*Textauszug*.
<<<<
Linda Tacconi vom Max-Planck-Institut für extraterrestrische Physik (MPE) berichtete danach über den Stand der Forschung in der frühen Stern- und Galaxienentwicklung, während Joachim Trümper (ebenfalls MPE) über die Zustandsgleichung der extrem dichten Materie im Innern von Neutronensternen vortrug. Die Frage, wie die extrem massereichen Schwarzen Löcher in den Zentren elliptischer Galaxien entstehen, konnte auch Jerry Ostriker von der Princeton University nicht beantworten. Immerhin scheinen die Entstehung der massereichen Ellipsen und die parallele Entwicklung zwischen den Galaxien und den Schwarzen Löchern in ein konsistentes Bild zu passen (siehe SuW 4/2009, S. 30).

Wer einen wissenschaftlichen Vortrag mit einem Gruppenbild von sich und dem schwedischen Königspaar schmücken kann, hat das Publikum auf seiner Seite. Bruno Leibundgut von der europäischen Südsternwarte ESO gehört zu den wenigen Wissenschaftlern, denen es beschieden war, immerhin als Teil einer Delegation einer Nobelpreisverleihung beizuwohnen. Seine Forschungsschwerpunkte Supernovae und Kosmologie brachten ihn bereits in den 1990er Jahren mit dem späteren Nobelpreisträger Adam Riess zusammen. Das sind genau jene Disziplinen, denen im vergangenen Jahr der Physik-Nobelpreis beschieden war (siehe SuW 12/2011, S. 28). In seinem Review-Vortrag ließ Leibundgut durchblicken, dass die aktuelle Datenlage nach wie vor auf einen konstanten Beschleunigungsparameter hindeutet.
>>>>
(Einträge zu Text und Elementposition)
<<<<
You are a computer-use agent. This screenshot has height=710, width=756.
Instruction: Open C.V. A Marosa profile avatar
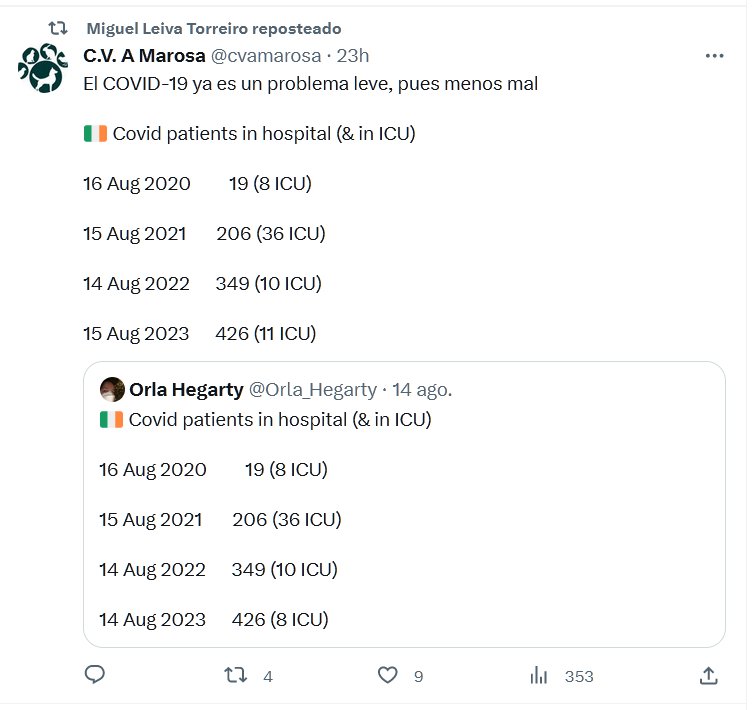(x=42, y=69)
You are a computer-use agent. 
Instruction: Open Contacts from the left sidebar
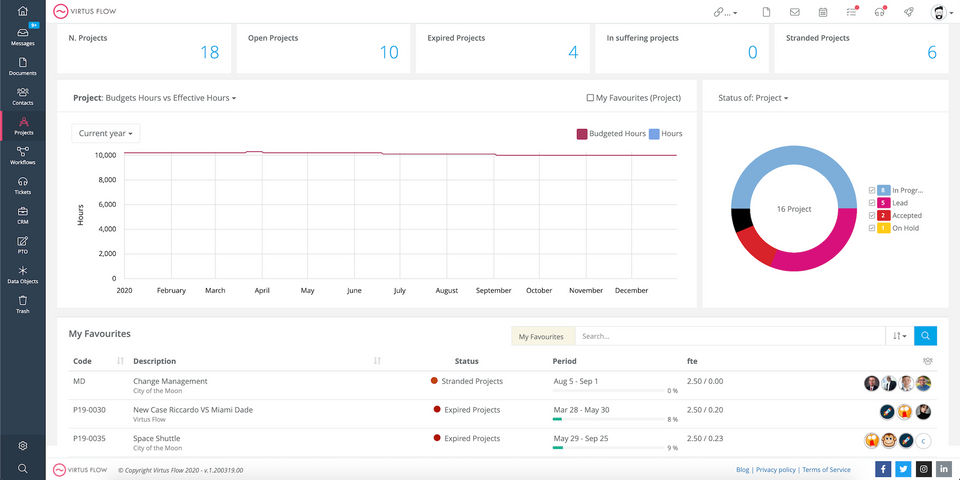click(x=22, y=96)
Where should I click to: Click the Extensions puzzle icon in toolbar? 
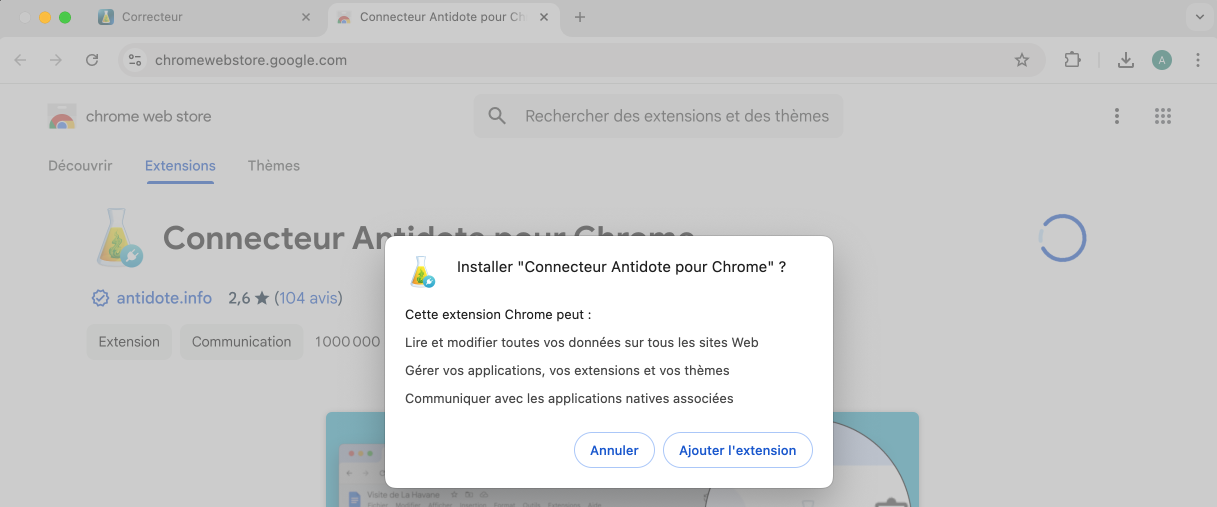coord(1072,60)
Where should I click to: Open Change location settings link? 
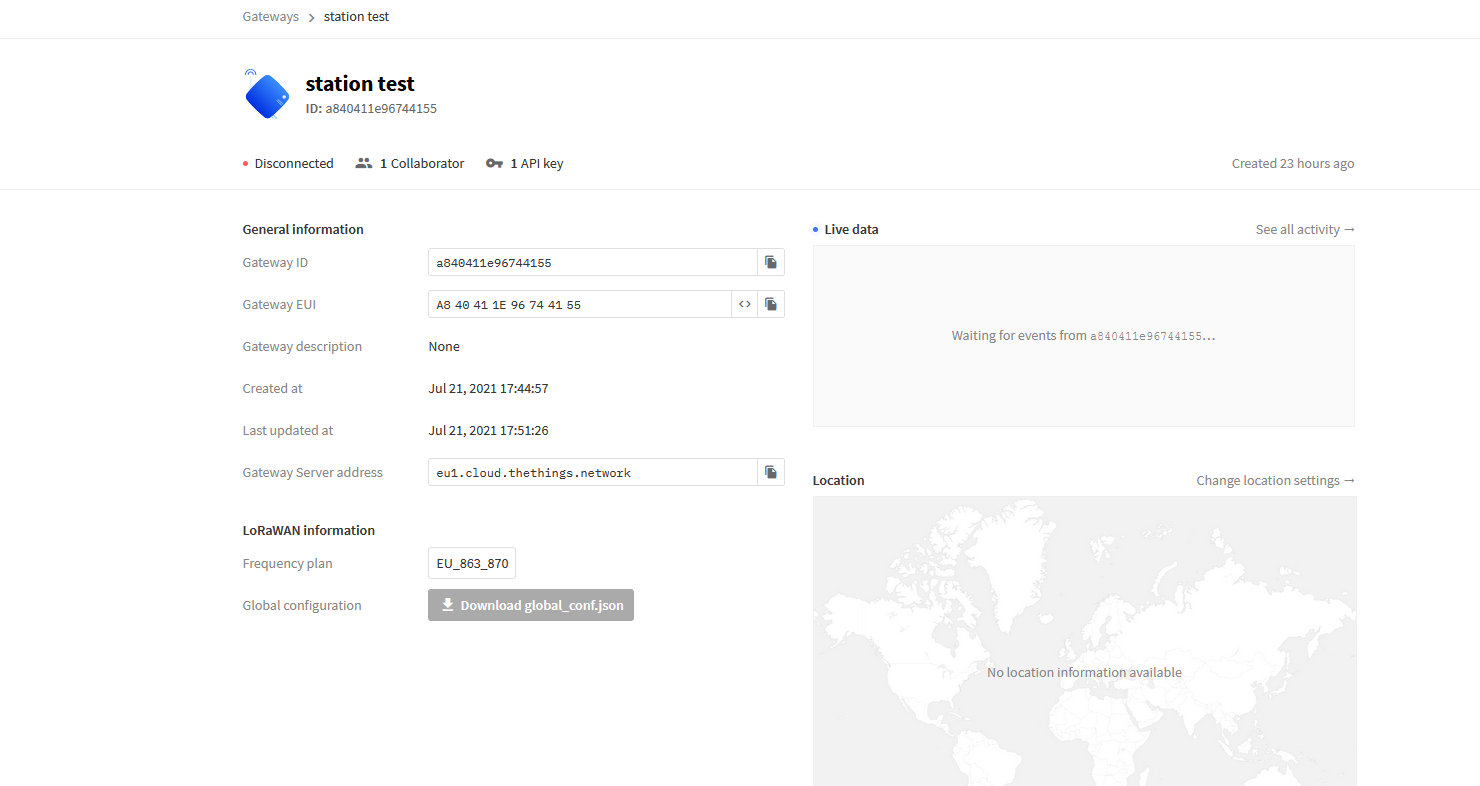click(x=1275, y=480)
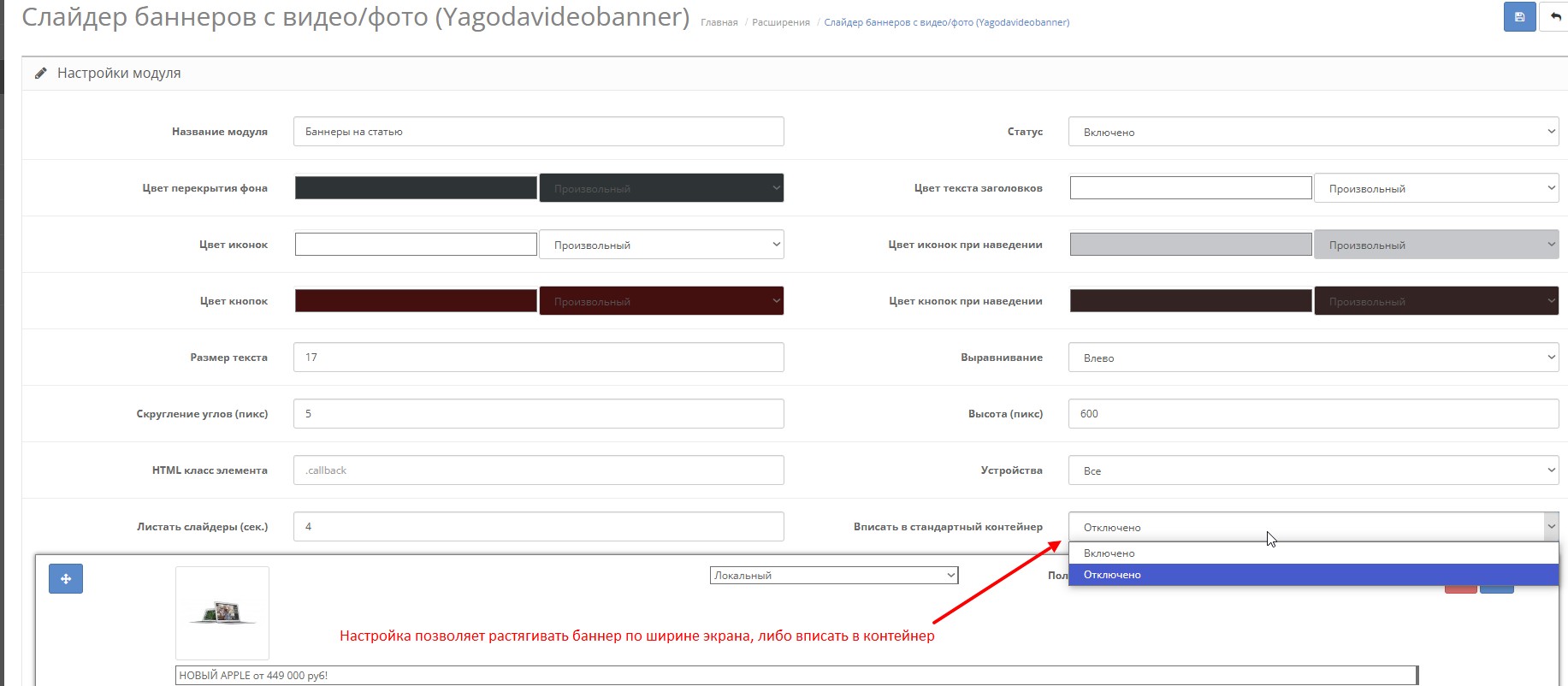Open the 'Устройства' dropdown
The image size is (1568, 686).
click(1312, 470)
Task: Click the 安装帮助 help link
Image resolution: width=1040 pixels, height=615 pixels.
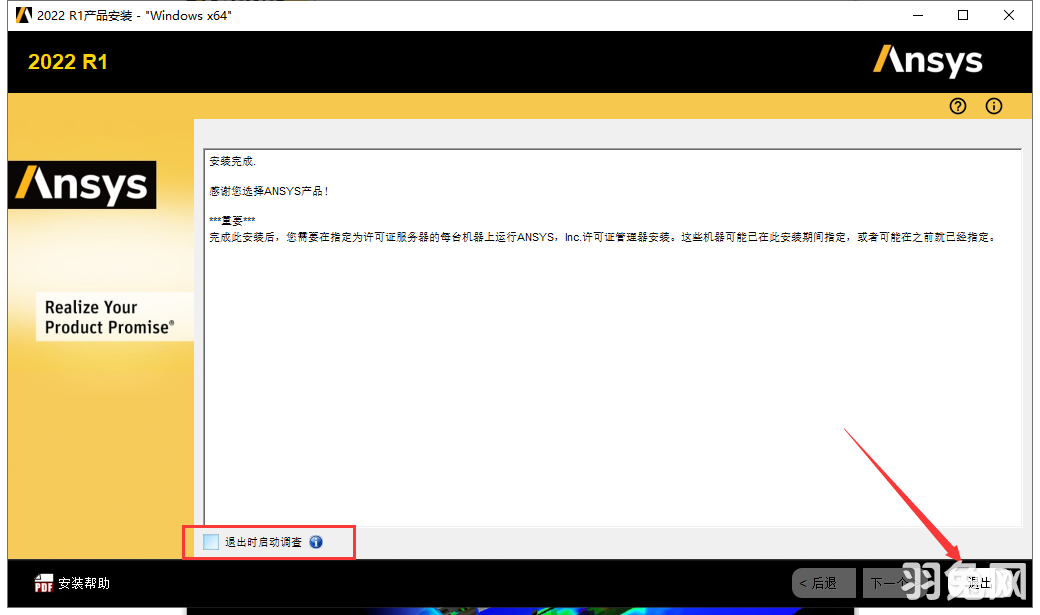Action: pos(83,583)
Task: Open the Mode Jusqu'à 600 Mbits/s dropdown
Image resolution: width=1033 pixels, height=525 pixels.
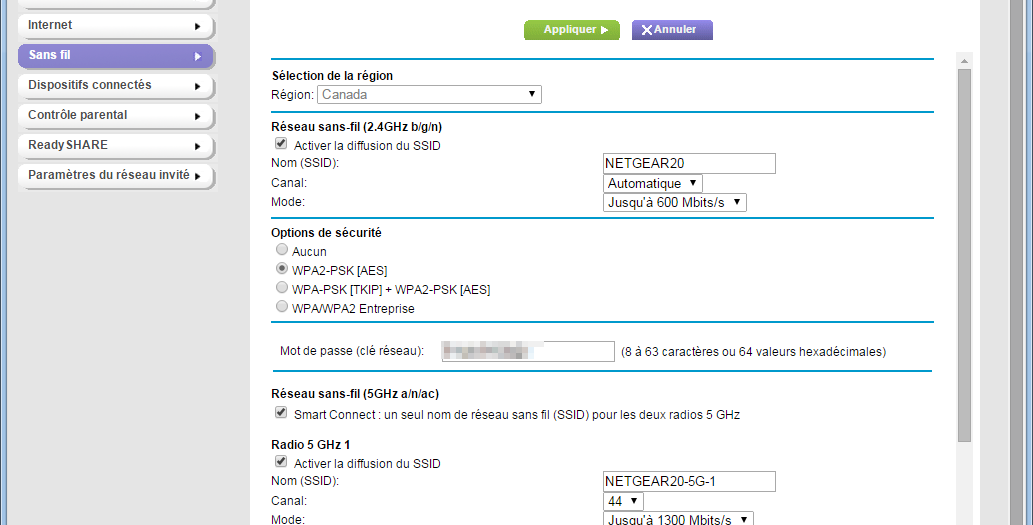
>>>>
*Zielsetzung*. Gib den Teil des Textauszugs wortgetreu wieder, beginnend bei „Wer einen wissenschaftlichen“ und endend bei „konstanten Beschleunigungsparameter hindeutet.“. Die Daten sind eigenständiges Material und gehören nicht zum Textauszug.

*Schriftliche Antwort*.
Wer einen wissenschaftlichen Vortrag mit einem Gruppenbild von sich und dem schwedischen Königspaar schmücken kann, hat das Publikum auf seiner Seite. Bruno Leibundgut von der europäischen Südsternwarte ESO gehört zu den wenigen Wissenschaftlern, denen es beschieden war, immerhin als Teil einer Delegation einer Nobelpreisverleihung beizuwohnen. Seine Forschungsschwerpunkte Supernovae und Kosmologie brachten ihn bereits in den 1990er Jahren mit dem späteren Nobelpreisträger Adam Riess zusammen. Das sind genau jene Disziplinen, denen im vergangenen Jahr der Physik-Nobelpreis beschieden war (siehe SuW 12/2011, S. 28). In seinem Review-Vortrag ließ Leibundgut durchblicken, dass die aktuelle Datenlage nach wie vor auf einen konstanten Beschleunigungsparameter hindeutet.